PICD is definitively diagnosed through laboratory results, with increases of more than 50% of baseline plasma renin activity to > 4 ng/mL/h on the 5th to 6th days after paracentesis.9 16

Prevention/Treatment of PICD

Many authors believe that methods to prevent PICD should routinely be employed given the potential adverse consequences.17 One of the simplest ways to prevent PICD is to limit the volume of fluid removed to 5 to 6 L at a time.16 18 19 Reducing the flow rate of fluid removed during the paracentesis is also theorized to decrease the incidence of PICD.11 However, preventative treatment of PICD largely centers on the use of plasma volume expanders postparacentesis. Albumin, saline, dextran-70, hydroxyethyl starch, and polygeline have all been used as volume expanding agents, but albumin has been shown to be superior when paracentesis volume removal exceeds 5 to 6 L.16 19 One recent meta-analysis concluded that albumin was superior to other volume expanders and alternative treatments in decreasing the risk of PICD, hyponatremia, and mortality.15 A separate recent meta-analysis demonstrated the benefit of albumin administration in decreasing the incidence of PICD after paracentesis as well as morbidity and mortality in patients with any type of infection.20 The American Association for the Study of Liver Diseases guidelines state that it is reasonable but not mandatory to give 6 to 8 g of albumin per liter of ascites removed when more than 5 L are removed.

A concern with the administration of albumin is the added cost as well as the small infectious risk. A recent small study demonstrated no difference in PICD, hyponatremia, renal impairment, rate of ascites recurrence, and 6-month survival in patients receiving standard versus half albumin doses21; if confirmed in a larger study, this albumin infusion adjustment could help decrease costs in treating with albumin.

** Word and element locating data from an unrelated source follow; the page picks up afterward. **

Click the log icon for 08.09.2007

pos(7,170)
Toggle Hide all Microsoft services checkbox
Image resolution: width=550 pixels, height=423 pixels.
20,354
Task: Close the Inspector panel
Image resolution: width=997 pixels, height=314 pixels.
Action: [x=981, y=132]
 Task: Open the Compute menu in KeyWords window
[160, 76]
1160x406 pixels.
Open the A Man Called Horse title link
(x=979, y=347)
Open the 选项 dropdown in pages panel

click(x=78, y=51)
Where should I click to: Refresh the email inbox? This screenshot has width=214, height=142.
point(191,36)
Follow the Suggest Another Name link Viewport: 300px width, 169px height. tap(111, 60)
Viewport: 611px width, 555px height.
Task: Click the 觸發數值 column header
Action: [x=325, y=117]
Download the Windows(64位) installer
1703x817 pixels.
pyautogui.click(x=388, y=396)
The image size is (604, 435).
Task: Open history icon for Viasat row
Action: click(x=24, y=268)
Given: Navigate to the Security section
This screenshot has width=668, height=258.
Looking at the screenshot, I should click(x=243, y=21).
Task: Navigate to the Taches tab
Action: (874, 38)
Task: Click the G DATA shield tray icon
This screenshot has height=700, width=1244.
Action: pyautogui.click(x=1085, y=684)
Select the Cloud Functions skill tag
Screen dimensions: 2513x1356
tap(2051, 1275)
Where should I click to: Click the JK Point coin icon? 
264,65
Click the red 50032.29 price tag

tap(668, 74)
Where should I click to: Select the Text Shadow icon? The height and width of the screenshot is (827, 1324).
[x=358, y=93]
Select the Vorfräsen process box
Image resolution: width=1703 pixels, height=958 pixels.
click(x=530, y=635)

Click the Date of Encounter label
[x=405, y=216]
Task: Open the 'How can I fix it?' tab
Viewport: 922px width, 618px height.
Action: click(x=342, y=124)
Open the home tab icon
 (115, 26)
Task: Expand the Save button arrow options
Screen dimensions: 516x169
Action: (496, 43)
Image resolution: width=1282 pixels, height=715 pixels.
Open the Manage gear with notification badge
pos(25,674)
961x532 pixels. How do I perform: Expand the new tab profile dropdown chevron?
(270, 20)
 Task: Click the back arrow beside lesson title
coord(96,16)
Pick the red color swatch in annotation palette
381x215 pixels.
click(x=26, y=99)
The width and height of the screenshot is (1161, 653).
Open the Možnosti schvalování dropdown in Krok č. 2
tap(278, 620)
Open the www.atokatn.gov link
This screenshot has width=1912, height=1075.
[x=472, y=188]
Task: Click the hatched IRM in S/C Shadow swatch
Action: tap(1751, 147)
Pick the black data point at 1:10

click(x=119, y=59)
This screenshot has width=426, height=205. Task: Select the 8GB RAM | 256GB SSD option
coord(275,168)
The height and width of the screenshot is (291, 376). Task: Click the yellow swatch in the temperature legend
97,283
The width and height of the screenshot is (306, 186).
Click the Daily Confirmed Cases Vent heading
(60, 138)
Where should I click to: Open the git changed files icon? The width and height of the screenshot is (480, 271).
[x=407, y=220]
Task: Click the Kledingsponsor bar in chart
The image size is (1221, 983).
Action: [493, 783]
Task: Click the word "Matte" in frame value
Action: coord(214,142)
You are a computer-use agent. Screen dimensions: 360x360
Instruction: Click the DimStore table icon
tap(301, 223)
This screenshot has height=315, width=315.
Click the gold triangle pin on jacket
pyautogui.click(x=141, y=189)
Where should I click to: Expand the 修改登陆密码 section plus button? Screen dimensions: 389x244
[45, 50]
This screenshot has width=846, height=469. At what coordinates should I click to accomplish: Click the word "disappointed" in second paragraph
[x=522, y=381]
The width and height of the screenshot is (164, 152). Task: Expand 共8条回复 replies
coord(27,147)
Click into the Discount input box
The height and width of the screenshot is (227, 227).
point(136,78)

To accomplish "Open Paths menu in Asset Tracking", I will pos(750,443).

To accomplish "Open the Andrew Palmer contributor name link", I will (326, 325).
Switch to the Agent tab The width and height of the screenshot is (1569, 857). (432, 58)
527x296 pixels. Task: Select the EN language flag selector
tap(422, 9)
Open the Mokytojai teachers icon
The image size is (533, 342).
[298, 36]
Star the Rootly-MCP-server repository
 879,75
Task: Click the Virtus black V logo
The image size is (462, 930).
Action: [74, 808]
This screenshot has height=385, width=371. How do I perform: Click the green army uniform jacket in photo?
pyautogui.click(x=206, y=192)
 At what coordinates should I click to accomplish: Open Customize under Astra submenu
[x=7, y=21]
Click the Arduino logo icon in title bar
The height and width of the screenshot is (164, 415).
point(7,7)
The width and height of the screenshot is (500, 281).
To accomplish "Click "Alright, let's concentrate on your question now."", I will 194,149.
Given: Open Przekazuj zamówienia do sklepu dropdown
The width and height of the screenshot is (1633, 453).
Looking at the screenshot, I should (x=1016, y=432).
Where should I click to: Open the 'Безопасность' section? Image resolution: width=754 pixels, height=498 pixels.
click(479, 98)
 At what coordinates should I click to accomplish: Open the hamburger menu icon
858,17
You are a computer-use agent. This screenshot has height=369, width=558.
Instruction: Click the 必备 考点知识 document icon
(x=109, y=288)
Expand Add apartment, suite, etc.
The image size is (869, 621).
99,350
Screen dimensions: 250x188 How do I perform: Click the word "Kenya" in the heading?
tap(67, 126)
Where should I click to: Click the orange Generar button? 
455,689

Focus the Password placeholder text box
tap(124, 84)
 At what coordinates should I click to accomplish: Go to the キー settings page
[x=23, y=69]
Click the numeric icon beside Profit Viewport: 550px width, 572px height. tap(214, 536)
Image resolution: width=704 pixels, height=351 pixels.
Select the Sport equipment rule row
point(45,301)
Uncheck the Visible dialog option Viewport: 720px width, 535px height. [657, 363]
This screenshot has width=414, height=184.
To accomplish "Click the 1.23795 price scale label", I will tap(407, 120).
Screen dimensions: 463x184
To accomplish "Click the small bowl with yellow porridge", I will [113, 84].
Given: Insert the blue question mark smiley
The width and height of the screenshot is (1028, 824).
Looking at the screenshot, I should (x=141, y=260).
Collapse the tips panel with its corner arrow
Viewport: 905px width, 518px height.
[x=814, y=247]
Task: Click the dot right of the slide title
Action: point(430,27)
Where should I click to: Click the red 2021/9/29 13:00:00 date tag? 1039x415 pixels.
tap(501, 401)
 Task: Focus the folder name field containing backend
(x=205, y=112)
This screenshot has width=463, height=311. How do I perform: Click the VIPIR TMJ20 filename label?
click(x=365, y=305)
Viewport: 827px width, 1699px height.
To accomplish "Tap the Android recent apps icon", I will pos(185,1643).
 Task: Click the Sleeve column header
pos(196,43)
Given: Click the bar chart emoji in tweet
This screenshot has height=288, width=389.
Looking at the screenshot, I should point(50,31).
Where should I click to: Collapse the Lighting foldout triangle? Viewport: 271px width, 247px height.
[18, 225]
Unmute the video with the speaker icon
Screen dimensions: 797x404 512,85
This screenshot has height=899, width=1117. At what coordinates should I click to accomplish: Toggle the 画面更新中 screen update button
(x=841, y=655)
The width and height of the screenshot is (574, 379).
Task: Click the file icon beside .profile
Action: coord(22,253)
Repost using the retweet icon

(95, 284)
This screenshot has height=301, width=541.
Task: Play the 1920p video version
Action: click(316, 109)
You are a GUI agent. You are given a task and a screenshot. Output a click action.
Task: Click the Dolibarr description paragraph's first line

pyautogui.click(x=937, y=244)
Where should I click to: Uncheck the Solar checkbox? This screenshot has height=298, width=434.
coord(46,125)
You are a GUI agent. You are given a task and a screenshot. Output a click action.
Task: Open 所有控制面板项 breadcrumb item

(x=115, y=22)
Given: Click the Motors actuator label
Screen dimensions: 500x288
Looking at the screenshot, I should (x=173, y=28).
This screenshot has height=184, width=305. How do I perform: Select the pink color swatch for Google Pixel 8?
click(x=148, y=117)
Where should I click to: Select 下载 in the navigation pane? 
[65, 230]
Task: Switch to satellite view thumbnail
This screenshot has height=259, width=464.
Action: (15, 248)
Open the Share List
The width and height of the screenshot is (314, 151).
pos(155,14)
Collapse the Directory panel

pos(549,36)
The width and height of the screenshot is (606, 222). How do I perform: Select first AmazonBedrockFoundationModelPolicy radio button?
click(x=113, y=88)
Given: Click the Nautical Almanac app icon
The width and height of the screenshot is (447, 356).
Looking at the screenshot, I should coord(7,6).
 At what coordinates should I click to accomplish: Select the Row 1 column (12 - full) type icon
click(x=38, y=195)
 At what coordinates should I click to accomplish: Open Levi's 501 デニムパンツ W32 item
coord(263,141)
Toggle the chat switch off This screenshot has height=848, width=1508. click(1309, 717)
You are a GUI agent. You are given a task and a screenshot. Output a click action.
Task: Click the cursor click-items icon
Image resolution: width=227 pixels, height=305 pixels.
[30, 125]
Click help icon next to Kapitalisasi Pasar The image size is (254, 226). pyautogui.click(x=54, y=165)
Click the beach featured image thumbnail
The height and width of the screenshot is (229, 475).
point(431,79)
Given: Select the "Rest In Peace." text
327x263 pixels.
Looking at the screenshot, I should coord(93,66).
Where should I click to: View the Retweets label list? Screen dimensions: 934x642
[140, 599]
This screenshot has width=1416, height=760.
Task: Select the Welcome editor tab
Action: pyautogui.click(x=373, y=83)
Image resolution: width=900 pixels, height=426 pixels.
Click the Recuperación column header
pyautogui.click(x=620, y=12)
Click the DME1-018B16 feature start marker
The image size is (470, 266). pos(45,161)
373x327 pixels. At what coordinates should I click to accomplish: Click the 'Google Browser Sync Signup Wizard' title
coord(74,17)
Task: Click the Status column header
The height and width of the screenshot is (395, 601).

Vasoconstrictor use is another developing strategy in preventing PICD. Terlipressin, a vasopressin analogue, has been shown in two early pilot studies to be as effective as albumin in reducing PICD22 23 and has been shown recently to have a synergistic effect with albumin in controlling ascites.24 Data regarding other vasoconstrictors are less convincing. Conflicting reports have been published on midodrine, an α-adrenoreceptor agonist, regarding its ability to prevent PICD.22 25 Recent data regarding satavaptan, a vasopressin II receptor antagonist, suggests that there is no significant benefit in preventing the worsening or recurrence of ascites with its use and that there may be a slight increased risk of mortality when using satavaptan in the setting of cirrhosis.26 Nonselective β-blockers, such as propranolol, have widely been the cornerstone of medical management in cirrhosis, but recent studies suggest an increased risk of PICD and mortality in patients with refractory ascites,27 28 29 bringing into question its use in this subset of patients.

Conclusion

PICD occurs as a complication of large volume paracentesis. PICD largely results from accentuated arteriolar vasodilation and decreased systemic vasodilation that result in compensatory increases in sympathetic nervous system activity and renin release. PICD is a clinically silent syndrome but is associated with faster reaccumulation of ascites, hyponatremia, renal impairment, and shorter survival. Albumin administration when paracentesis volume removal exceeds 5 L has been shown to decrease the incidence PICD, hyponatremia, and mortality in patients with cirrhosis undergoing large-volume paracentesis. The American Association for the Study of Liver Diseases guidelines states that treating with 6 to 8 g of albumin per liter of ascites removed (when more than 5 L of ascites are removed) is reasonable but not mandatory. Some recent data regarding vasoconstrictor use in preventing PICD suggest some benefit for terlipressin, are inconclusive for midodrine, and suggest no significant benefit (and a possible increased risk of mortality) with satavaptan. Knowledge of the pathophysiology, clinical presentation, diagnosis, and prevention of PICD is vital to the interventional radiologist as a valued team member in the treatment of ascites.